Rewrite the part of the hospice patient story that opens with "The skin breakdown" and closes with "left with us.", replacing "wound specialist" with "wound nurse".

Text excerpt:
————

And She Sang…
-by Mickey Ryan, CRNP
Almost 100 years old and as frail as a whisper, she came to the inpatient unit for relief of pain, caused by skin breakdown the likes of which none of us had ever seen.
Her hip bone could be visualized without the benefit of X-Rays. She just didn’t have any tissue covering it any more. And that was only one of her wounds. She had end-stage dementia and had not wanted to eat or leave her bed. Her son, who was her caregiver and knew how to cajole her into doing things she would have rather not done, was having surgery. So he left her in the care of his daughter, who despite her best efforts could not convince the patient to eat or get up. She thought she was doing the right thing by respecting her grandmother’s wishes, not understanding the potential consequences.
The skin breakdown happened so fast, the poor family could not believe it. Admission to the hospital ensued, then hospice. None of this mattered to the patient. She blamed no one, had no anger. She gave thanks to God, over and over again, and to her nurses, even as the wound specialist changed her dressings. She grimaced and moaned with pain, then smiled and asked us if we were alright, if we had eaten!
And she sang. Lying there, like a little helpless bird, she sang, and we joined in. And this made us all feel better. She passed a few days later.
We talk about her with smiles and tears, and are amazed that such a tremendous spirit could have been contained in such a tiny, emaciated, broken-down body. I wonder if she knows what an impression she left with us.

————

Source data:
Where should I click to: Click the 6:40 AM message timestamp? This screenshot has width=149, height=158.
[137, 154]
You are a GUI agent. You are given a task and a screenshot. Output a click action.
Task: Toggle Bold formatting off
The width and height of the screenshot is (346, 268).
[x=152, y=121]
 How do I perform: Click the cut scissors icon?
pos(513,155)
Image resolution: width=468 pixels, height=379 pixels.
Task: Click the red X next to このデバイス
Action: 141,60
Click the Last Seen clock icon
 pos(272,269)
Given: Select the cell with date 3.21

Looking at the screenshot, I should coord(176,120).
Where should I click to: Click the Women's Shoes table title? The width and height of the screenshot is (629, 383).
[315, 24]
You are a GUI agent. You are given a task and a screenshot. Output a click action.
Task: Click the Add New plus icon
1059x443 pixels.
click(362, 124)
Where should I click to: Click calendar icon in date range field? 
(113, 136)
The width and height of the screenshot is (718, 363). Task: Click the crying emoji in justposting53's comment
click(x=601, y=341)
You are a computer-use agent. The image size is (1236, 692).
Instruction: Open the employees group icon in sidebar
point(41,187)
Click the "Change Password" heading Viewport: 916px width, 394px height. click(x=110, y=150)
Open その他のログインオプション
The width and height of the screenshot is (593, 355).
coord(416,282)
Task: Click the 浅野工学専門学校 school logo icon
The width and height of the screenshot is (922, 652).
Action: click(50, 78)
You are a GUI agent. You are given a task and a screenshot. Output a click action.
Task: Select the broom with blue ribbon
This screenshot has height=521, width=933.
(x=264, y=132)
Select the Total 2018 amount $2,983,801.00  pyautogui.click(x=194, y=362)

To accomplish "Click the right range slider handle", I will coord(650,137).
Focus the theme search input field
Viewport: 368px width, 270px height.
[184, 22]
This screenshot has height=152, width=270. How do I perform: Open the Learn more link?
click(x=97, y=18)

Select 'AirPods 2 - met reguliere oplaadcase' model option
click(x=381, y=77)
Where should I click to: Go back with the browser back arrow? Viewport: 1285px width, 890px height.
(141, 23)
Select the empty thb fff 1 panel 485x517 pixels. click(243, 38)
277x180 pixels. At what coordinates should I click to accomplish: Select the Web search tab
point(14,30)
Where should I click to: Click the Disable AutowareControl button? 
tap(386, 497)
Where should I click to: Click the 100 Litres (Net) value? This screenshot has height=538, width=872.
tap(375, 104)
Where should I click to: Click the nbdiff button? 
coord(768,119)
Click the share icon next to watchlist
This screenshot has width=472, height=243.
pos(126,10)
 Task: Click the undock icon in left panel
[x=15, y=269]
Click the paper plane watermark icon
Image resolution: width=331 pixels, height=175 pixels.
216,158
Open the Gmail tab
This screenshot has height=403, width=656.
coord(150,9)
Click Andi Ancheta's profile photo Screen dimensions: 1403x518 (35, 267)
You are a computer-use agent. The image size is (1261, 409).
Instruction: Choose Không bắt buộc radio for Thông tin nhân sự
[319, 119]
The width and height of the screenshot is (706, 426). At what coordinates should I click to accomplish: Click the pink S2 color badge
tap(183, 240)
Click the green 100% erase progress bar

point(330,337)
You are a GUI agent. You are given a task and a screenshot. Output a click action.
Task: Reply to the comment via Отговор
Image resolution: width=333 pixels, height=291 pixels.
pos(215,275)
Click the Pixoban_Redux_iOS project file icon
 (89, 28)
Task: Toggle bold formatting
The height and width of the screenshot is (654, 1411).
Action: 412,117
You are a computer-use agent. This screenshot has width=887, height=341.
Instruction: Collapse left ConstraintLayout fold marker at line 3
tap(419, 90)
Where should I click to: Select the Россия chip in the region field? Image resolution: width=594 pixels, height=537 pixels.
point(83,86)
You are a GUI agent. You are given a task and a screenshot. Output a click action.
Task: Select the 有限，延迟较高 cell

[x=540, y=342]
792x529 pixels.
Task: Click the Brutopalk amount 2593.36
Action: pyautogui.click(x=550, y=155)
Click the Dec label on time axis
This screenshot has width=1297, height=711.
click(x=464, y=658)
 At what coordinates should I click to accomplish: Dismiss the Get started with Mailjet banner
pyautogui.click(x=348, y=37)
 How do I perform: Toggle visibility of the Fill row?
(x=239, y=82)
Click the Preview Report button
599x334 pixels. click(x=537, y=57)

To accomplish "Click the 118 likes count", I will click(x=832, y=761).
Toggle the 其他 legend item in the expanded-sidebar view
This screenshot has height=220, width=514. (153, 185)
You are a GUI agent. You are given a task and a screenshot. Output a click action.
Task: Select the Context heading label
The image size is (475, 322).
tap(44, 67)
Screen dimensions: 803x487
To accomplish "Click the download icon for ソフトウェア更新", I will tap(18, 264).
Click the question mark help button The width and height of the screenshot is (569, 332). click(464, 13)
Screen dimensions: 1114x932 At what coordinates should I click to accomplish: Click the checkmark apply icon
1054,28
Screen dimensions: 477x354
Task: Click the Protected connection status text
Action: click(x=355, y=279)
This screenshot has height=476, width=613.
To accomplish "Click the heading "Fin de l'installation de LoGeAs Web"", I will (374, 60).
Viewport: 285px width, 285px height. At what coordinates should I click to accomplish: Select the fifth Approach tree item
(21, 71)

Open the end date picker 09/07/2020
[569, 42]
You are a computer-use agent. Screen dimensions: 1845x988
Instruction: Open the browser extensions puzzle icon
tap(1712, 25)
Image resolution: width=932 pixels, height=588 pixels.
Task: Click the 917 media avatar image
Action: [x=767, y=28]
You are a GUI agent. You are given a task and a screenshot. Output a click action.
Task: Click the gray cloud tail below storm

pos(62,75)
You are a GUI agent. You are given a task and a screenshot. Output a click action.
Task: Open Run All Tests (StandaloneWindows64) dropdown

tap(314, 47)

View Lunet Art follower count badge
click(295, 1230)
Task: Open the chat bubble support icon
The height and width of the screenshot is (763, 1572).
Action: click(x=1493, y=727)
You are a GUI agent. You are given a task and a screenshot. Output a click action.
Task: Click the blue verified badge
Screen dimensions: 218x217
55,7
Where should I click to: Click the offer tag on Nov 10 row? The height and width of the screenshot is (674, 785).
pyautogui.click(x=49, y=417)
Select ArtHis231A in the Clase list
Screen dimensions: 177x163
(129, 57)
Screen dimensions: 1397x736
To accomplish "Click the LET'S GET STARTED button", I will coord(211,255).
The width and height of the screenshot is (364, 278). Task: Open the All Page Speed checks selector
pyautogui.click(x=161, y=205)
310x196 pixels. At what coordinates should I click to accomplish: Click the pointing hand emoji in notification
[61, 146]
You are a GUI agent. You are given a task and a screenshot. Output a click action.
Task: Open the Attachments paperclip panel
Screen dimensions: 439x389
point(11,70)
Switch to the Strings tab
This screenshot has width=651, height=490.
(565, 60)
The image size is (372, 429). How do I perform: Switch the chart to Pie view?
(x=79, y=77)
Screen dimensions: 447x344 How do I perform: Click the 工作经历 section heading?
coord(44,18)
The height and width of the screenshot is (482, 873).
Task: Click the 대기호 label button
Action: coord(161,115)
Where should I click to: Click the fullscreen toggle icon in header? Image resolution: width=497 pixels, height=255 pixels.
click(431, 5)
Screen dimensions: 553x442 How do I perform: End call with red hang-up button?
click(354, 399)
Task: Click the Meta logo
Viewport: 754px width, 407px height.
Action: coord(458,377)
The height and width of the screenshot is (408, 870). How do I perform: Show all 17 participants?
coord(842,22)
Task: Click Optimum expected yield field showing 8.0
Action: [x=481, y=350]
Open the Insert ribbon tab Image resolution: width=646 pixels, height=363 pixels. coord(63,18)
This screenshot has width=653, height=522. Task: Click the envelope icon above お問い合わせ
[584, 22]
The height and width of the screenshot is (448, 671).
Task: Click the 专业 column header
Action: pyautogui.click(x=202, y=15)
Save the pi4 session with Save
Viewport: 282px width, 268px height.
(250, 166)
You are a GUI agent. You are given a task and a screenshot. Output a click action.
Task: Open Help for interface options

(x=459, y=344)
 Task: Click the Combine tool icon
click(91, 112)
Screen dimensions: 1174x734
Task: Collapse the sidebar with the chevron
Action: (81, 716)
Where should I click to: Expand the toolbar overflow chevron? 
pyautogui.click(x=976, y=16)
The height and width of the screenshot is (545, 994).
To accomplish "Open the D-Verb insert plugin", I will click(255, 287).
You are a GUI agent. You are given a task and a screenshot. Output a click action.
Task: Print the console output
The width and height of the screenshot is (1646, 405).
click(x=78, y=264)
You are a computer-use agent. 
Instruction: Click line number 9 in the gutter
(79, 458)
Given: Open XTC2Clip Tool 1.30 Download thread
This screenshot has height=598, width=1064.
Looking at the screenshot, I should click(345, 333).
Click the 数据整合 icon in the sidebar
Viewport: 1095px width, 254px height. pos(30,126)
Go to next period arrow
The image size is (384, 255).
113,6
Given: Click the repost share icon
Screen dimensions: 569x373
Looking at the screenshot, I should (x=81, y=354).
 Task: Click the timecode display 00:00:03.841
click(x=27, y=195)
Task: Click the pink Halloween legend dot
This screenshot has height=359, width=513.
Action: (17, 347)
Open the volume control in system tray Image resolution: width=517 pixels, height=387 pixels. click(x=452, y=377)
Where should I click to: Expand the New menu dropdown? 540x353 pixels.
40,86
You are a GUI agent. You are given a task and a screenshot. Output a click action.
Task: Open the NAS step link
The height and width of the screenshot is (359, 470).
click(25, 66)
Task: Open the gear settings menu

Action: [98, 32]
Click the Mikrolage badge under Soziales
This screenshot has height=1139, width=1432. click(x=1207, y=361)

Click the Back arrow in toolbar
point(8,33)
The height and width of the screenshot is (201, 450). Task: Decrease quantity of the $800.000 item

————

The completed task:
The skin breakdown happened so fast, the poor family could not believe it. Admission to the hospital ensued, then hospice. None of this mattered to the patient. She blamed no one, had no anger. She gave thanks to God, over and over again, and to her nurses, even as the wound nurse changed her dressings. She grimaced and moaned with pain, then smiled and asked us if we were alright, if we had eaten!
And she sang. Lying there, like a little helpless bird, she sang, and we joined in. And this made us all feel better. She passed a few days later.
We talk about her with smiles and tears, and are amazed that such a tremendous spirit could have been contained in such a tiny, emaciated, broken-down body. I wonder if she knows what an impression she left with us.